The 1,000-plus graduating seniors who receive Samford University degrees this month might not notice anything different about their caps and gowns, but Mother Nature may.
All of their regalia, including hoods for students in Samford’s graduate programs, is made of 100 percent postconsumer recycled plastic bottles.
According to the supplier, Oak Hall Cap & Gown, the sustainable regalia is made of fabric spun from molten plastic pellets, using an average of 23 bottles to make each gown.
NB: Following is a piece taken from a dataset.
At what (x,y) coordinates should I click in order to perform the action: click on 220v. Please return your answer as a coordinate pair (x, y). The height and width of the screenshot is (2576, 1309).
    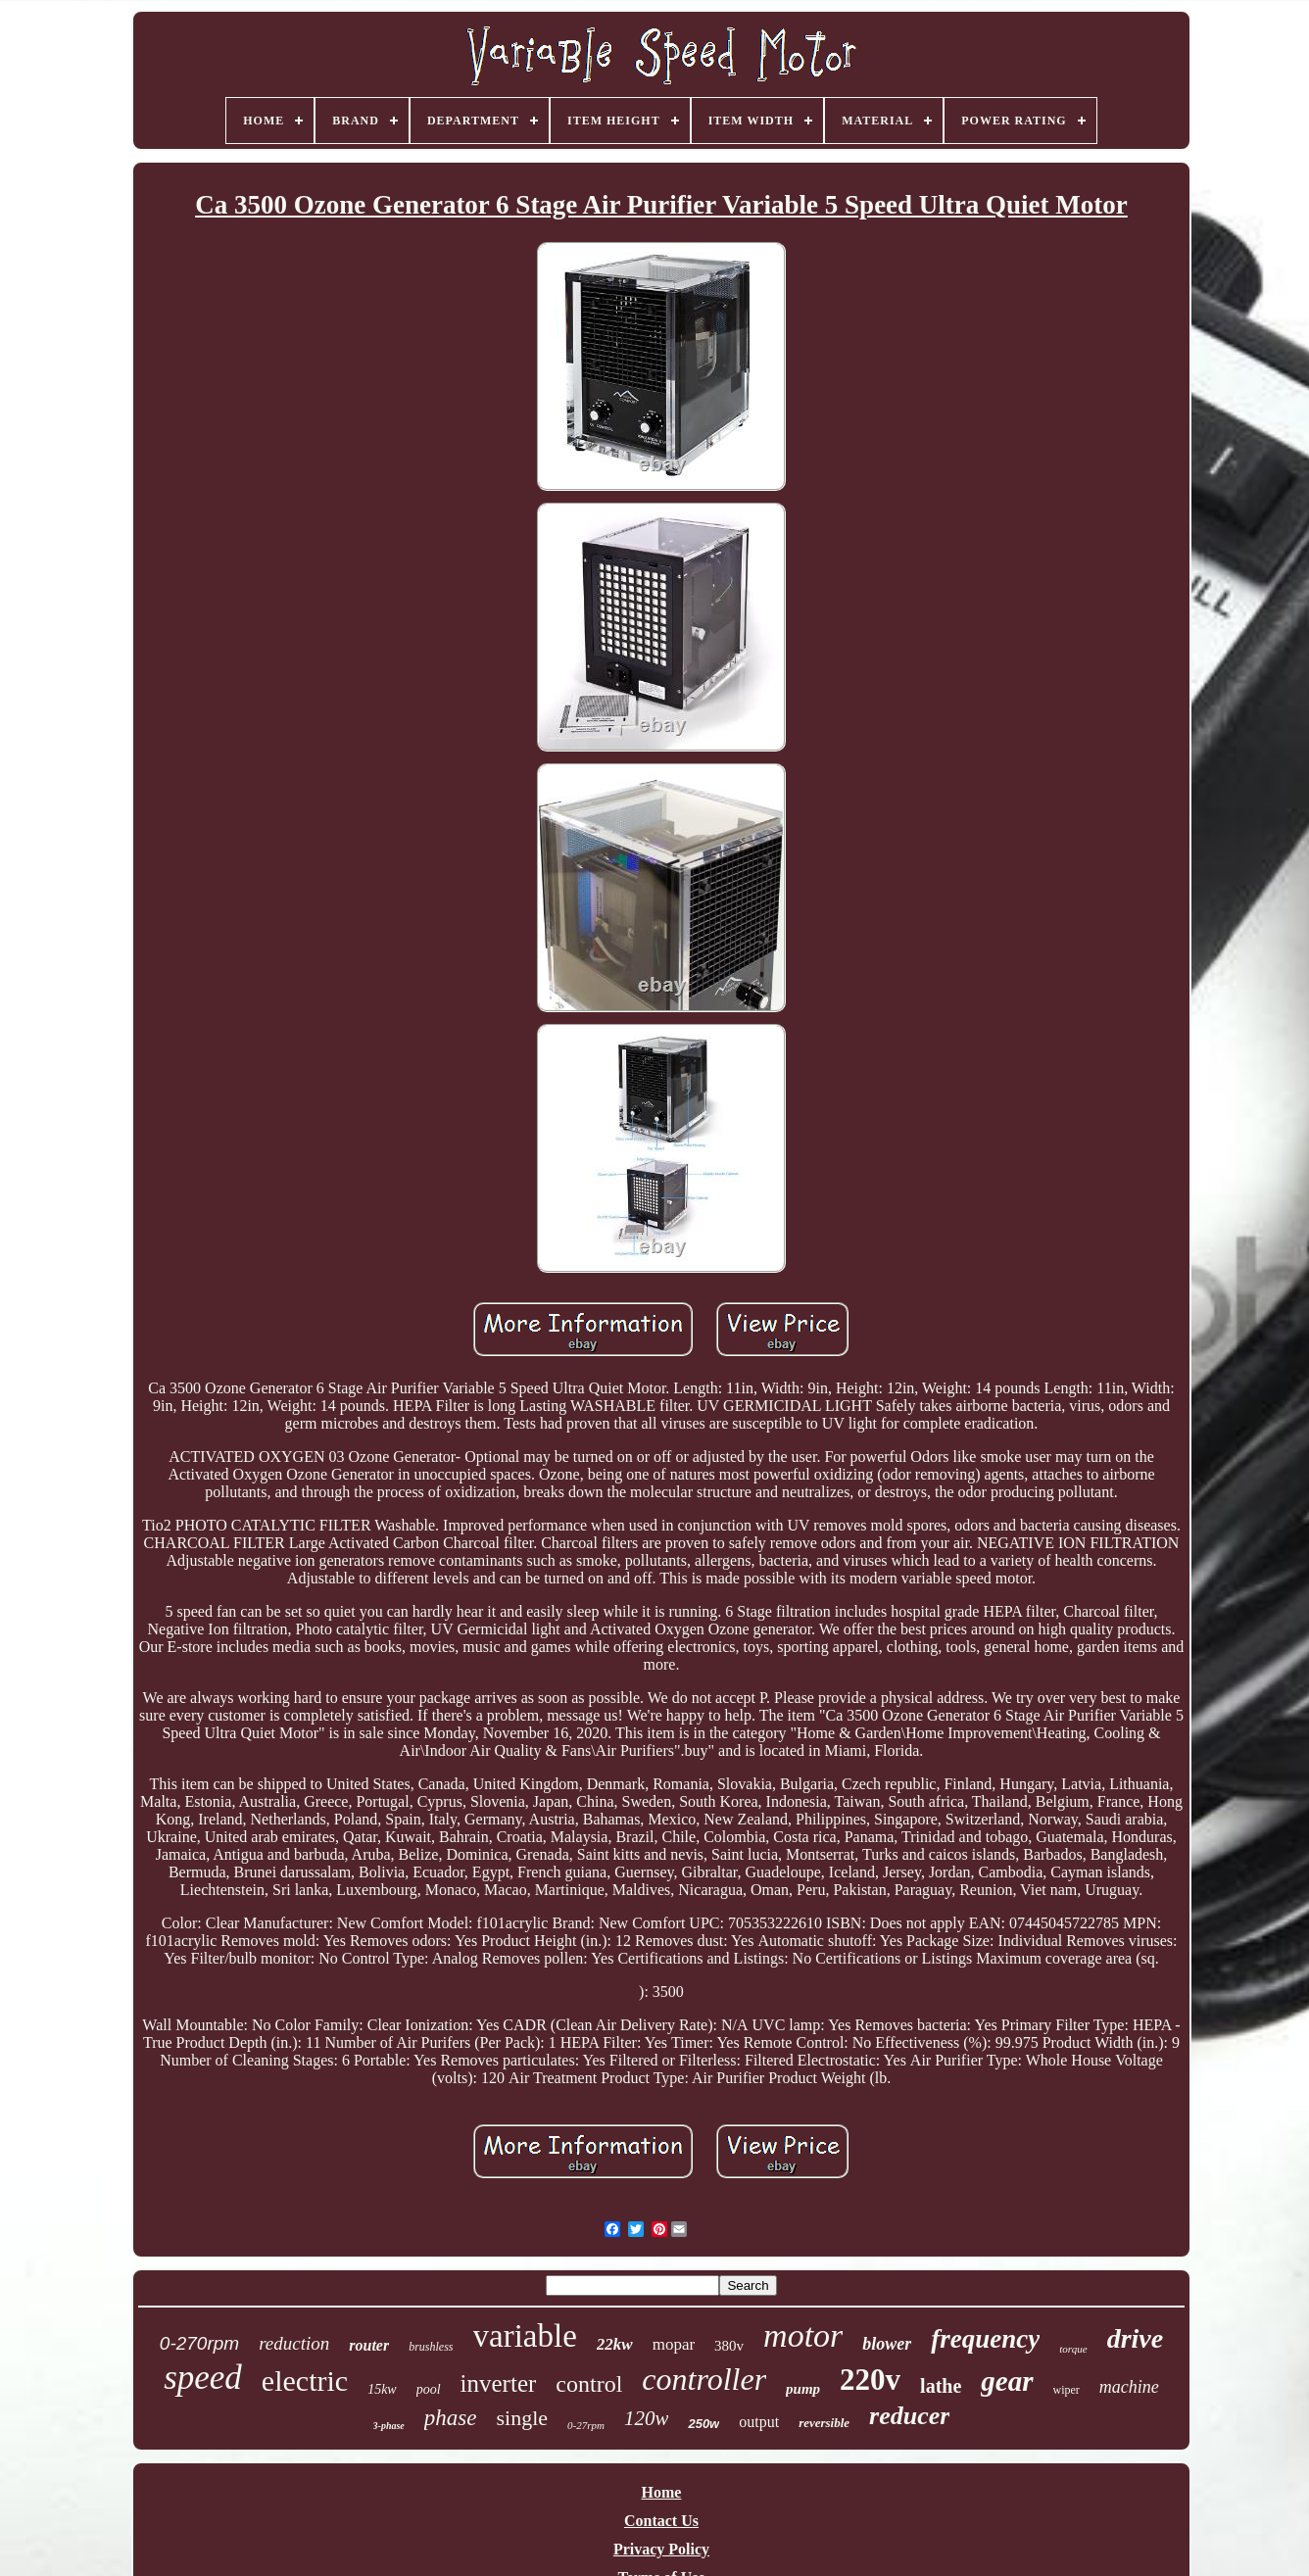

Although about 270 graduating seniors wore the environmentally friendly regalia at Samford’s December 2015 commencement, this is the first time for a much larger spring graduating class. Faculty members, who previously routinely rented regalia, now also go green by purchasing the new sustainable graduation wear.
Samford Registrar Jay Flynn, who coordinates commencement ceremonies, says the university moved to recycled regalia for several reasons.
For one thing, the gowns are lighter, which makes them more comfortable in the May heat. They are also less expensive than the items that previous graduates have rented and turned in after they collected their diplomas, he said.
“And, we get a chance to say Samford provides you with high-quality regalia you may keep while still doing something good for the environment,” Flynn said. “With some 60 million plastic bottles going into United States landfills every day, Samford is helping to turn trash into keepsakes.”
Paige Van De Vuurst, a graduating biology major who is president of Samford’s Restoring Eden environmental stewardship organization, applauds the new practice.
“I could not be more proud to don a cap and gown made of recycled materials,” said Van De Vuurst, who will graduate on Saturday with plans to work for the Peace Corps in Tanzania. “I feel happy that Samford is taking this step to be a greener university.”
While students sometimes forget to be aware of their impact on the world in an ecological sense, she said, “These caps and gowns serve as a reminder to us to remain dedicated to environmental awareness. It gives me, as a senior, hope that we are leaving Samford better than we found it.”
Samford held ceremonies for graduates of its McWhorter School of Pharmacy and Beeson Divinity School on May 6 and May 9, respectively. Upcoming are ceremonies for Brock School of Business, College of Health Sciences and Cumberland School of Law on Friday, May 13; and Howard College of Arts and Sciences, School of the Arts and Orlean Bullard Beeson School of Education on Saturday, May 14.
The ceremonies mark the official beginning of the university’s yearlong 175th anniversary celebration.